你得到平庸输出,不是模型不行,是你对"结构"的约束太弱。
破解方法:强制低概率结构
让模型产出高质量内容的本质,不是"把要求写详细",而是人为压低常见结构的概率,强制模型探索高成本、低频率的表达方式。
方法一:逆向结构约束
不要告诉模型"怎么写",要告诉它"不准怎么写"。
| 平庸约束 | 逆向约束 |
|---|---|
| "请深入分析" | 禁止使用"第一/第二/第三"或"首先/其次/再次"作为段落开头 |
| "要有洞见" | 禁止在结尾给出"综上所述"或"各有优劣"式的安全结论 |
| "逻辑清晰" | 强制:每提出一个观点,必须紧接着写出该观点最可能被反驳的理由 |
逆向约束的本质是剪枝概率空间。你剪掉的不只是"不好的写法",而是最常见的、最安全的那些结构路径。
方法二:固定输出格式强制非均匀分布
自由文本是最容易塌缩的形式。强制结构化输出可以打破这种惯性。
不是这样:
"请分析三个关键风险"
而是这样:
按以下JSON结构输出,每个value不得超过20个token: { "最被高估的风险": "", "最被低估的风险": "", "最反直觉的风险": "", "上述三个风险中唯一值得在Q3投入资源的": "" }
为什么有效?因为JSON结构强迫模型跳出"段落式思维"。每个字段的长度限制迫使模型做信息蒸馏 ,最后一个字段的互斥选择强迫模型做判断而非罗列。
方法三:锚定极端案例
模型输出平庸,往往是因为它在"平均情况"上做插值。给它一个极端锚点,可以显著拉高输出分布的方差。
平庸指令:
"分析特斯拉的竞争策略"
锚定指令:
先阅读以下两种极端分析框架: 框架X(极度乐观):认为特斯拉的FSD会在18个月内被中国车企反超 框架Y(极度悲观):认为特斯拉的品牌溢价将在2026年归零
现在,在反驳上述两个框架的基础上,给出你的第三条路径。
模型必须先"消化"两个极端立场,再从中突围。
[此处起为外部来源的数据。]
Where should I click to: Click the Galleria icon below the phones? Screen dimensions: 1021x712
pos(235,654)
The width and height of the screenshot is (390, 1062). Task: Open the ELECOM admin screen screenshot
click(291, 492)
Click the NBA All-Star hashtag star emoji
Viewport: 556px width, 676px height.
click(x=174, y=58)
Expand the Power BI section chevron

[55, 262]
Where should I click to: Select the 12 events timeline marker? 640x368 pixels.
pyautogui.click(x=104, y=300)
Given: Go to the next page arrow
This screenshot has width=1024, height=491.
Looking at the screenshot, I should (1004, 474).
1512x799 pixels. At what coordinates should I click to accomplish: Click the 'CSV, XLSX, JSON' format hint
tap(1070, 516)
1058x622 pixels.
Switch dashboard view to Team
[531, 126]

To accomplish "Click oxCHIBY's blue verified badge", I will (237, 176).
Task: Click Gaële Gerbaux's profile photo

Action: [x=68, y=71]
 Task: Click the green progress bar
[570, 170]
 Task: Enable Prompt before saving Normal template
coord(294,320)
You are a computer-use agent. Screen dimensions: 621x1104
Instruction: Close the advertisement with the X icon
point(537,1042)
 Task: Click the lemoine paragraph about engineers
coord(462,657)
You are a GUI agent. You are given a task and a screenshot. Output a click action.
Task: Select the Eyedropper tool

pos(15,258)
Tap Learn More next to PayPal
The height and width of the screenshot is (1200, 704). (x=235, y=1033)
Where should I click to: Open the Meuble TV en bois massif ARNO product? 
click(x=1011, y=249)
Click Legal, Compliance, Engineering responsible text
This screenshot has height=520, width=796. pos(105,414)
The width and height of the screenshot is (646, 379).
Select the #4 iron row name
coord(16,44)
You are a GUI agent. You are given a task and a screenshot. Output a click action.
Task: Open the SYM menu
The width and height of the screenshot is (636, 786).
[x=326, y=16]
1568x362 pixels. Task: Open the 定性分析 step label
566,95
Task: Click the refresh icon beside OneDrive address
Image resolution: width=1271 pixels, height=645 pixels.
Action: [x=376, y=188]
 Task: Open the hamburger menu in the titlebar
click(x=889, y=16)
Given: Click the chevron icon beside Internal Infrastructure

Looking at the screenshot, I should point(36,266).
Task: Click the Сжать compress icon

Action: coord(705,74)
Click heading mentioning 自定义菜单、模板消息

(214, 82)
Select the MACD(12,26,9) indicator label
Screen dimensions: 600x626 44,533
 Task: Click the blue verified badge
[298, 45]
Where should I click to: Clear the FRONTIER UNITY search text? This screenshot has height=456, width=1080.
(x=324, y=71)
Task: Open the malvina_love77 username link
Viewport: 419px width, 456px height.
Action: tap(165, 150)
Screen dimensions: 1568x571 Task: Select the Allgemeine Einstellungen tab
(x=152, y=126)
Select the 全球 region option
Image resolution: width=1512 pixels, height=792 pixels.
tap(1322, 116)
这迫使它不能直接输出训练语料中的主流叙事。
一个完整示例对照
任务:让模型为一款SaaS产品写增长建议
普通提示词(会塌缩):
"请给一款B2B SaaS产品写5条增长建议,要求可落地"
模型输出(典型塌缩结果):
- 优化SEO内容
- 加强客户成功团队
- 推出免费试用
- 建立推荐计划
- 参加行业展会
反塌缩提示词:
任务约束:
- 禁止使用"SEO""免费试用""推荐计划""展会""客户成功"这五个词
- 每一条建议必须同时包含:一个数据指标 + 一个具体时间节点 + 一个明确的成本估算
- 强制格式:每条建议以"反共识的是:......"开头
- 最后必须删除你认为最"政治正确"的那一条
输出会完全不同------更尖锐、更具体、更反常规。甚至可能出错,但出错的方向也比平庸有价值。
实操建议
下次你写提示词时,问自己三个问题:
- 我有没有显式禁止最常用的三种结构?(列表、总分总、对比表)
- 我有没有用格式或长度限制强迫模型放弃"段落式安全区"?
- 我有没有给模型一个极端锚点,让它无法滑向平均输出?
如果你三个回答都是"没有",那么你得到的平庸输出,责任在你,不在模型。